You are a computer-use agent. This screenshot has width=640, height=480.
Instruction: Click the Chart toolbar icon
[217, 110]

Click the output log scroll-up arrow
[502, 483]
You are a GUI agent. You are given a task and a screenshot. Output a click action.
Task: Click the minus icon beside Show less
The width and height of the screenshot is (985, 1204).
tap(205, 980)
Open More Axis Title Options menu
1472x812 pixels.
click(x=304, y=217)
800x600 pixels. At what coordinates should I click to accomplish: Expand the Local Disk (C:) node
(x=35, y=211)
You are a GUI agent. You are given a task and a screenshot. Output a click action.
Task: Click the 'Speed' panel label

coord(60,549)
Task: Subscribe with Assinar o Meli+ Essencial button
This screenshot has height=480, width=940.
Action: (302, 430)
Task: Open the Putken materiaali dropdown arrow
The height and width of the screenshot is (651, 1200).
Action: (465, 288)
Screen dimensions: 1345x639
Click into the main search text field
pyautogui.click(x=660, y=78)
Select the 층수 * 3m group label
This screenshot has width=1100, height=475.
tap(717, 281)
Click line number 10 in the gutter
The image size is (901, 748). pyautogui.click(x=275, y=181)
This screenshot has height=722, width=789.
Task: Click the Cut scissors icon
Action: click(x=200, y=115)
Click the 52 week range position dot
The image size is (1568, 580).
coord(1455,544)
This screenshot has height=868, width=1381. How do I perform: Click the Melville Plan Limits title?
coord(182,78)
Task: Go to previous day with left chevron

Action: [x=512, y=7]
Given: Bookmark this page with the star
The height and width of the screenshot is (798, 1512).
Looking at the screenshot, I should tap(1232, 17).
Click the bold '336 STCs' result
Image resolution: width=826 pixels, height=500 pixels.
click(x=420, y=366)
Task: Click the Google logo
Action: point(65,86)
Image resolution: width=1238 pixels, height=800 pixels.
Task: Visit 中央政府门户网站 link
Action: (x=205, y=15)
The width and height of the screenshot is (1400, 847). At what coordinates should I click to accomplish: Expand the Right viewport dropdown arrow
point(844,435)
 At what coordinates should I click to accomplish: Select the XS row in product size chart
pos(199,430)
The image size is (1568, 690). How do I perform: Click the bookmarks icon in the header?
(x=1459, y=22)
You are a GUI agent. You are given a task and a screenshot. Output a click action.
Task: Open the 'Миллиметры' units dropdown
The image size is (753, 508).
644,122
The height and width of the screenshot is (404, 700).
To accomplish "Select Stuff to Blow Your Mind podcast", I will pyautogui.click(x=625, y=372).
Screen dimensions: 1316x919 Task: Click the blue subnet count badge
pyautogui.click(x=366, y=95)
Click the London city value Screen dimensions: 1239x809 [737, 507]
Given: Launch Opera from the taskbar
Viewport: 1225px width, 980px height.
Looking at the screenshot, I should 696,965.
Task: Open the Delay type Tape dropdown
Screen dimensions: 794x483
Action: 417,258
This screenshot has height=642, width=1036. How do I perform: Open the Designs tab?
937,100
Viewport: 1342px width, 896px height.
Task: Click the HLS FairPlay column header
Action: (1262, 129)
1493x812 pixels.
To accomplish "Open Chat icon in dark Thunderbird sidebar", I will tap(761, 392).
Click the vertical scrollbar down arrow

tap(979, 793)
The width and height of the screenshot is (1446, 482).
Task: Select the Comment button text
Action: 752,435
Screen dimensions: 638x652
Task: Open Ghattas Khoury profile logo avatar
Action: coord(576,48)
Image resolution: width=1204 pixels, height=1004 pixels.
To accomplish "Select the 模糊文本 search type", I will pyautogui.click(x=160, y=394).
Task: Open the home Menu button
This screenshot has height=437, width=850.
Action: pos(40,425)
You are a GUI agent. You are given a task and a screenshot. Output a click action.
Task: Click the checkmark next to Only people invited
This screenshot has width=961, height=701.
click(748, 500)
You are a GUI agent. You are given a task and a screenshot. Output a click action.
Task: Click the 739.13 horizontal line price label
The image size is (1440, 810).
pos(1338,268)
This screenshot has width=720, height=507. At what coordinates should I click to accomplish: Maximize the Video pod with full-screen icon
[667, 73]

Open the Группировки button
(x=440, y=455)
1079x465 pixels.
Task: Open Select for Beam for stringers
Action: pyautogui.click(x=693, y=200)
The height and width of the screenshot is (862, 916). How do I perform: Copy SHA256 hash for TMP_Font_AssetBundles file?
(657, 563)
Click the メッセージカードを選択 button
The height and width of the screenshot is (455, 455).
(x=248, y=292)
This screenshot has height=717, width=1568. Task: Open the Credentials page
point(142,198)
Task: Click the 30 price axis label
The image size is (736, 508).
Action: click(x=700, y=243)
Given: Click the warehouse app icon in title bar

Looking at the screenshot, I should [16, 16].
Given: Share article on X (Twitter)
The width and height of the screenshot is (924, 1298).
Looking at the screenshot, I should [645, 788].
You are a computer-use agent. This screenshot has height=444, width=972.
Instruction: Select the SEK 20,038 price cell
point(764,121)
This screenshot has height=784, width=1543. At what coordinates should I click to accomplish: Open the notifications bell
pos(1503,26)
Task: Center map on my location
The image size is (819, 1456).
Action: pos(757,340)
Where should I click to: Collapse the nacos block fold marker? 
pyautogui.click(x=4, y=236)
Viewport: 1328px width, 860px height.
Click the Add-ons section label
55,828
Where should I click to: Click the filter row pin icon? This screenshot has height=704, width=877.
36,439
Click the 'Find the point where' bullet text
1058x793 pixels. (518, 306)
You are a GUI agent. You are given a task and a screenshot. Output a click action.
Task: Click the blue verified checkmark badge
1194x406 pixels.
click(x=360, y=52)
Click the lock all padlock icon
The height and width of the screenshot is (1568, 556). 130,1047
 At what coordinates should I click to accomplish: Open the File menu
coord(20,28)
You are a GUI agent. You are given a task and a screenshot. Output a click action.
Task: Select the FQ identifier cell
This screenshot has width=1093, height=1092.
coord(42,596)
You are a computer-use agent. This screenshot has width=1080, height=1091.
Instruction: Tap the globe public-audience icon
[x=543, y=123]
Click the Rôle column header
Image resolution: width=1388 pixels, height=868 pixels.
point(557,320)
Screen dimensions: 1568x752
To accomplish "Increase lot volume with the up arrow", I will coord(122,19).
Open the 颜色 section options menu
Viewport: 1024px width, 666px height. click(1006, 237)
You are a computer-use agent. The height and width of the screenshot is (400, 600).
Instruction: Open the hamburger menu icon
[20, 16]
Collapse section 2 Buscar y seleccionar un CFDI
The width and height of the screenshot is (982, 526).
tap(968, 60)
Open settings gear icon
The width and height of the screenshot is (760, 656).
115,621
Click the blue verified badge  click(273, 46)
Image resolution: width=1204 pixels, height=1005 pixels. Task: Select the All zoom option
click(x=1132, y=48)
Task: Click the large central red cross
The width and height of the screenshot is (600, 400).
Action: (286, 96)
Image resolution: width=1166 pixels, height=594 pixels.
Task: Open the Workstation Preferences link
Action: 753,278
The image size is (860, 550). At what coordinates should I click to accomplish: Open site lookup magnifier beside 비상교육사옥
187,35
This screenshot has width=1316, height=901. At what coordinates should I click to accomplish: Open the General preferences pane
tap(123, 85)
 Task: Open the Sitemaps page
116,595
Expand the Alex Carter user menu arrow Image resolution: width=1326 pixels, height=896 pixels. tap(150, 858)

**Assignment**
The material above is to be reproduced exactly as written.

**Response area**
You are a computer-use agent. This screenshot has width=640, height=480.
Instruction: Click the Chart toolbar icon
[217, 110]

Click the output log scroll-up arrow
[502, 483]
You are a GUI agent. You are given a task and a screenshot. Output a click action.
Task: Click the minus icon beside Show less
The width and height of the screenshot is (985, 1204).
tap(205, 980)
Open More Axis Title Options menu
1472x812 pixels.
click(x=304, y=217)
800x600 pixels. At what coordinates should I click to accomplish: Expand the Local Disk (C:) node
(x=35, y=211)
You are a GUI agent. You are given a task and a screenshot. Output a click action.
Task: Click the 'Speed' panel label

coord(60,549)
Task: Subscribe with Assinar o Meli+ Essencial button
This screenshot has height=480, width=940.
Action: (302, 430)
Task: Open the Putken materiaali dropdown arrow
The height and width of the screenshot is (651, 1200).
Action: (465, 288)
Screen dimensions: 1345x639
Click into the main search text field
pyautogui.click(x=660, y=78)
Select the 층수 * 3m group label
This screenshot has width=1100, height=475.
tap(717, 281)
Click line number 10 in the gutter
The image size is (901, 748). pyautogui.click(x=275, y=181)
This screenshot has height=722, width=789.
Task: Click the Cut scissors icon
Action: click(x=200, y=115)
Click the 52 week range position dot
The image size is (1568, 580).
coord(1455,544)
This screenshot has height=868, width=1381. How do I perform: Click the Melville Plan Limits title?
coord(182,78)
Task: Go to previous day with left chevron

Action: [x=512, y=7]
Given: Bookmark this page with the star
The height and width of the screenshot is (798, 1512).
Looking at the screenshot, I should tap(1232, 17).
Click the bold '336 STCs' result
Image resolution: width=826 pixels, height=500 pixels.
click(x=420, y=366)
Task: Click the Google logo
Action: point(65,86)
Image resolution: width=1238 pixels, height=800 pixels.
Task: Visit 中央政府门户网站 link
Action: (x=205, y=15)
The width and height of the screenshot is (1400, 847). At what coordinates should I click to accomplish: Expand the Right viewport dropdown arrow
point(844,435)
 At what coordinates should I click to accomplish: Select the XS row in product size chart
pos(199,430)
The image size is (1568, 690). How do I perform: Click the bookmarks icon in the header?
(x=1459, y=22)
You are a GUI agent. You are given a task and a screenshot. Output a click action.
Task: Open the 'Миллиметры' units dropdown
The image size is (753, 508).
644,122
The height and width of the screenshot is (404, 700).
To accomplish "Select Stuff to Blow Your Mind podcast", I will pyautogui.click(x=625, y=372).
Screen dimensions: 1316x919 Task: Click the blue subnet count badge
pyautogui.click(x=366, y=95)
Click the London city value Screen dimensions: 1239x809 [737, 507]
Given: Launch Opera from the taskbar
Viewport: 1225px width, 980px height.
Looking at the screenshot, I should 696,965.
Task: Open the Delay type Tape dropdown
Screen dimensions: 794x483
Action: 417,258
This screenshot has height=642, width=1036. How do I perform: Open the Designs tab?
937,100
Viewport: 1342px width, 896px height.
Task: Click the HLS FairPlay column header
Action: (1262, 129)
1493x812 pixels.
To accomplish "Open Chat icon in dark Thunderbird sidebar", I will tap(761, 392).
Click the vertical scrollbar down arrow

tap(979, 793)
The width and height of the screenshot is (1446, 482).
Task: Select the Comment button text
Action: 752,435
Screen dimensions: 638x652
Task: Open Ghattas Khoury profile logo avatar
Action: coord(576,48)
Image resolution: width=1204 pixels, height=1004 pixels.
To accomplish "Select the 模糊文本 search type", I will pyautogui.click(x=160, y=394).
Task: Open the home Menu button
This screenshot has height=437, width=850.
Action: pos(40,425)
You are a GUI agent. You are given a task and a screenshot. Output a click action.
Task: Click the checkmark next to Only people invited
This screenshot has width=961, height=701.
click(748, 500)
You are a GUI agent. You are given a task and a screenshot. Output a click action.
Task: Click the 739.13 horizontal line price label
The image size is (1440, 810).
pos(1338,268)
This screenshot has width=720, height=507. At what coordinates should I click to accomplish: Maximize the Video pod with full-screen icon
[667, 73]

Open the Группировки button
(x=440, y=455)
1079x465 pixels.
Task: Open Select for Beam for stringers
Action: pyautogui.click(x=693, y=200)
The height and width of the screenshot is (862, 916). How do I perform: Copy SHA256 hash for TMP_Font_AssetBundles file?
(657, 563)
Click the メッセージカードを選択 button
The height and width of the screenshot is (455, 455).
(x=248, y=292)
This screenshot has height=717, width=1568. Task: Open the Credentials page
point(142,198)
Task: Click the 30 price axis label
The image size is (736, 508).
Action: click(x=700, y=243)
Given: Click the warehouse app icon in title bar

Looking at the screenshot, I should [16, 16].
Given: Share article on X (Twitter)
The width and height of the screenshot is (924, 1298).
Looking at the screenshot, I should [645, 788].
You are a computer-use agent. This screenshot has height=444, width=972.
Instruction: Select the SEK 20,038 price cell
point(764,121)
This screenshot has height=784, width=1543. At what coordinates should I click to accomplish: Open the notifications bell
pos(1503,26)
Task: Center map on my location
The image size is (819, 1456).
Action: pos(757,340)
Where should I click to: Collapse the nacos block fold marker? 
pyautogui.click(x=4, y=236)
Viewport: 1328px width, 860px height.
Click the Add-ons section label
55,828
Where should I click to: Click the filter row pin icon? This screenshot has height=704, width=877.
36,439
Click the 'Find the point where' bullet text
1058x793 pixels. (518, 306)
You are a GUI agent. You are given a task and a screenshot. Output a click action.
Task: Click the blue verified checkmark badge
1194x406 pixels.
click(x=360, y=52)
Click the lock all padlock icon
The height and width of the screenshot is (1568, 556). 130,1047
 At what coordinates should I click to accomplish: Open the File menu
coord(20,28)
You are a GUI agent. You are given a task and a screenshot. Output a click action.
Task: Select the FQ identifier cell
This screenshot has width=1093, height=1092.
coord(42,596)
You are a computer-use agent. This screenshot has width=1080, height=1091.
Instruction: Tap the globe public-audience icon
[x=543, y=123]
Click the Rôle column header
Image resolution: width=1388 pixels, height=868 pixels.
point(557,320)
Screen dimensions: 1568x752
To accomplish "Increase lot volume with the up arrow", I will coord(122,19).
Open the 颜色 section options menu
Viewport: 1024px width, 666px height. click(1006, 237)
You are a computer-use agent. The height and width of the screenshot is (400, 600).
Instruction: Open the hamburger menu icon
[20, 16]
Collapse section 2 Buscar y seleccionar un CFDI
The width and height of the screenshot is (982, 526).
tap(968, 60)
Open settings gear icon
The width and height of the screenshot is (760, 656).
115,621
Click the blue verified badge  click(273, 46)
Image resolution: width=1204 pixels, height=1005 pixels. Task: Select the All zoom option
click(x=1132, y=48)
Task: Click the large central red cross
The width and height of the screenshot is (600, 400).
Action: (286, 96)
Image resolution: width=1166 pixels, height=594 pixels.
Task: Open the Workstation Preferences link
Action: 753,278
The image size is (860, 550). At what coordinates should I click to accomplish: Open site lookup magnifier beside 비상교육사옥
187,35
This screenshot has width=1316, height=901. At what coordinates should I click to accomplish: Open the General preferences pane
tap(123, 85)
 Task: Open the Sitemaps page
116,595
Expand the Alex Carter user menu arrow Image resolution: width=1326 pixels, height=896 pixels. tap(150, 858)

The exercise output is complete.